_Given request_
Output every line of the listing below verbatim, with nothing added, dropped, or changed.

## BEGIN Records provided

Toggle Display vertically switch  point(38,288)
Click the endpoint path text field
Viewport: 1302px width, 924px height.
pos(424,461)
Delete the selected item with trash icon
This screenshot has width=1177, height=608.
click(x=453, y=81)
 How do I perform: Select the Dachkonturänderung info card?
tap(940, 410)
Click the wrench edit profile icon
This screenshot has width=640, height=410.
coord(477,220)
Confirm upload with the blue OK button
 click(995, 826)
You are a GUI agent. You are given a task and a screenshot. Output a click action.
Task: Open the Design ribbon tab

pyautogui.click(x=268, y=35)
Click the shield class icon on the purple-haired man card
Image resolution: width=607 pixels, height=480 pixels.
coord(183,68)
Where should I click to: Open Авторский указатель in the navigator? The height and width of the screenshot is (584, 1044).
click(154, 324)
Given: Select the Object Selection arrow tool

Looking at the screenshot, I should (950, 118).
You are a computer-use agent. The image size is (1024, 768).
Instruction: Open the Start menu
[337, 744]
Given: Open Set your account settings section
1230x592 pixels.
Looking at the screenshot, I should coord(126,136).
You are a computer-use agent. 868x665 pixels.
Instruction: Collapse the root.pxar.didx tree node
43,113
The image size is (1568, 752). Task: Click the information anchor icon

## END Records provided

_Reply to the exercise_
Toggle Display vertically switch  point(38,288)
Click the endpoint path text field
Viewport: 1302px width, 924px height.
pos(424,461)
Delete the selected item with trash icon
This screenshot has width=1177, height=608.
click(x=453, y=81)
 How do I perform: Select the Dachkonturänderung info card?
tap(940, 410)
Click the wrench edit profile icon
This screenshot has width=640, height=410.
coord(477,220)
Confirm upload with the blue OK button
 click(995, 826)
You are a GUI agent. You are given a task and a screenshot. Output a click action.
Task: Open the Design ribbon tab

pyautogui.click(x=268, y=35)
Click the shield class icon on the purple-haired man card
Image resolution: width=607 pixels, height=480 pixels.
coord(183,68)
Where should I click to: Open Авторский указатель in the navigator? The height and width of the screenshot is (584, 1044).
click(154, 324)
Given: Select the Object Selection arrow tool

Looking at the screenshot, I should (950, 118).
You are a computer-use agent. The image size is (1024, 768).
Instruction: Open the Start menu
[337, 744]
Given: Open Set your account settings section
1230x592 pixels.
Looking at the screenshot, I should coord(126,136).
You are a computer-use agent. 868x665 pixels.
Instruction: Collapse the root.pxar.didx tree node
43,113
The image size is (1568, 752). Task: Click the information anchor icon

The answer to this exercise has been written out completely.